Thank you for this elegant analysis Mike. You’ve given me food for thought.
Emily Yoffe’s article is good, as always: summarizing the case (which I’ve mostly read by now) well. I particularly like the lobotomy comparison and use it a lot myself in the many arguments I’ve had in this area. (The trans horror actually cost me most of my family.. a long boring sad story I’ll spare you, though I’d been researching it for some years before, ever since 2017.)
She’s right we’ll look back on all this with horror. Another comparison is the Repressed Memory era of the 80s where thousands of innocent parents had their lives ruined, many jailed, by the crazed ideas of children weaponized by society. From that came the Satanic Panic – which was less serious though better publicized. And over a century ago thousands of women had hysterectomies for similar insane reasons. It was another social mania. I have a collection of others.
The FFRF is more of a yesterday’s force after the splashy and excellent departure of our host and our classic liberal friends like Pinker and Dawkins.
D.A.
NYC
You can hear a short snippet at 29 minutes from a detransitioner as she recounts what it feels like to be on testosterone.
One reason, among many, for why you cannot perform satisfaction surveys on young folks going through these procedures. So much of the “evidence” used to support these interventions are short term self assessments by vulnerable cohorts getting high on drugs and social media affirmations.
While I am delighted with this Supreme Court ruling, I remain a bit dismayed. The advocates have many of us arguing about how best to treat transgender youth. In doing so, they have won the first and most important battle: getting people to accept through frequent use of language that “transgender” is a material reality.
I am still waiting for evidence that there is any such biological condition rather than it being a social reinterpretation of natural variance in the male and female populations. Should a “transgender” state be established, then we can talk reasonably about whether and how it needs to be treated.
Me too Doug, I’m waiting for the same Godot.
Doug, critics of radical transgenderism, of the American Academy of Pediatrics, etc., know not to talk about transgender kids. They talk about gender dysphoria, social contagion and trans-identifying kids or youth.
Watch for an upcoming article “Gender Identity: The Career of a Category” to be published in Theory and Social Inquiry.
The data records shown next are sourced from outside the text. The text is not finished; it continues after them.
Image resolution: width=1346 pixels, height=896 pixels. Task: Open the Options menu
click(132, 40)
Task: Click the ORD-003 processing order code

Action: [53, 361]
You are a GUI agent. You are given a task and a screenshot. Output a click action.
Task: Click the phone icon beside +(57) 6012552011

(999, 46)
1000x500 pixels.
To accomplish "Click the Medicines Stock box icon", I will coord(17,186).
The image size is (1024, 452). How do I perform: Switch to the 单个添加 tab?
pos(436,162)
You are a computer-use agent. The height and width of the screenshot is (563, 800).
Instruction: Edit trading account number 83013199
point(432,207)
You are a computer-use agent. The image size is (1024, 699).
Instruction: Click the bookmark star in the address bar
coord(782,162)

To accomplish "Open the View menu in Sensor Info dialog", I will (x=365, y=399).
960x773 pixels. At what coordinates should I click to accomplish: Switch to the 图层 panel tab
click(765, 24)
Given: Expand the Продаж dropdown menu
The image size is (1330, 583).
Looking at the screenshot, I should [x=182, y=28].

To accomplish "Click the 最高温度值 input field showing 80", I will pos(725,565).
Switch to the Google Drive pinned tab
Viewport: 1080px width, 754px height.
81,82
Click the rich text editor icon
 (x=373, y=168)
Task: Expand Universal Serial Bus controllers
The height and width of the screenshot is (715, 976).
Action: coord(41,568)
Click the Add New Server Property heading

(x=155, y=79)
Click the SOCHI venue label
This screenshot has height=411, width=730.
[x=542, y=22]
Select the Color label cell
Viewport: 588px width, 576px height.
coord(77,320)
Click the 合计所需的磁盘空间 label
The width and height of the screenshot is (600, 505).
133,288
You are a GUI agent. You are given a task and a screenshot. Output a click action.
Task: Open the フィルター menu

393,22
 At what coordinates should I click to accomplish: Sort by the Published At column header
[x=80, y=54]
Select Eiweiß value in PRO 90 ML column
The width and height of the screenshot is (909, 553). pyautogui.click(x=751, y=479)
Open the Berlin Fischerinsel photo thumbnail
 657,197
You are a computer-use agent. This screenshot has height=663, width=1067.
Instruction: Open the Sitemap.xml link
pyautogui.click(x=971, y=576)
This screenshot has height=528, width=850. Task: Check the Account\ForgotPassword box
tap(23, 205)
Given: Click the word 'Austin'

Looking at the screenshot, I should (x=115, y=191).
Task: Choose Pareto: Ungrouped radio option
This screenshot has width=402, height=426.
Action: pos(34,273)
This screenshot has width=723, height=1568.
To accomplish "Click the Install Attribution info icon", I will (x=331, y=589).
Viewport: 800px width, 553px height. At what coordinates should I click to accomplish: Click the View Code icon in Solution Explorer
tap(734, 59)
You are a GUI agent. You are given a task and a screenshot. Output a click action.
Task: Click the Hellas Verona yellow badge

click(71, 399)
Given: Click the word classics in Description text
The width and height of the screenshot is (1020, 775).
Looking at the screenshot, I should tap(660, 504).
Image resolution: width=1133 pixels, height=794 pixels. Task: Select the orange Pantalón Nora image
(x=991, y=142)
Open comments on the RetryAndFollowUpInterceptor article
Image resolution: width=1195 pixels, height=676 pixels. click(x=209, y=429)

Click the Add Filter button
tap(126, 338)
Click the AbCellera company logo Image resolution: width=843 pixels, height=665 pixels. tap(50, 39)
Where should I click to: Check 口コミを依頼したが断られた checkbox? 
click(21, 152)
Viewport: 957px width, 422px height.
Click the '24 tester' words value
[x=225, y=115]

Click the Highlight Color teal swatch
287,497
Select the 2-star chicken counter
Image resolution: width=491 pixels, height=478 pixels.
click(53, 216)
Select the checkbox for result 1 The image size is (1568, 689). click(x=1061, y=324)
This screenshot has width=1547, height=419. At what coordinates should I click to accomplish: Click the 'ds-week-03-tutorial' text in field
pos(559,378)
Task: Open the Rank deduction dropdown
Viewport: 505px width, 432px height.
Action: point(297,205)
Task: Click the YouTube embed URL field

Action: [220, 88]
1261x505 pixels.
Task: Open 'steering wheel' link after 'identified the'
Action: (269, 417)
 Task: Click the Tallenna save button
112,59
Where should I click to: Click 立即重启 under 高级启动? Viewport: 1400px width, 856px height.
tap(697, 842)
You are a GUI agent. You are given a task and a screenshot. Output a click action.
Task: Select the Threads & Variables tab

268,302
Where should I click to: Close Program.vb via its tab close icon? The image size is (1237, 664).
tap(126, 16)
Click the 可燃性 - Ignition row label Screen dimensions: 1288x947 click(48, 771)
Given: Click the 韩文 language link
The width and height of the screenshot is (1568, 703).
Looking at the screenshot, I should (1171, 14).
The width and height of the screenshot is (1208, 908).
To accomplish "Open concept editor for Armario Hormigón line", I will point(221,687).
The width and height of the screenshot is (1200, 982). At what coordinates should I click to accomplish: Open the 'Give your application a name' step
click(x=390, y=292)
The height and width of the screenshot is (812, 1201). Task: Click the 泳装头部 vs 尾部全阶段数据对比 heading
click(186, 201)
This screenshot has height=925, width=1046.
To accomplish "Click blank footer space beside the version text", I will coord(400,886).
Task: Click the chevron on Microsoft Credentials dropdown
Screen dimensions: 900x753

Sorry, it’s embargoed until the issue is published but I think it addresses the very question you ask.
Very good piece in the Times by Confessore about how the Democratic Party got committed to transgender issues.
I agree: the piece is very good.
Here’s an archived copy:
Nicholas Confessore: How the Transgender Rights Movement Bet on the Supreme Court and Lost. New York Times, June 19, 2025
The inside story of the case that could set the movement back a generation.
https://archive.ph/XTAVp
Andrew Sullivan offers his thoughts about United States v. Skrmetti and what a disservice Chase Strangio and his fellow campaigners and allies have done to the gay and lesbian scene with their agressive activism.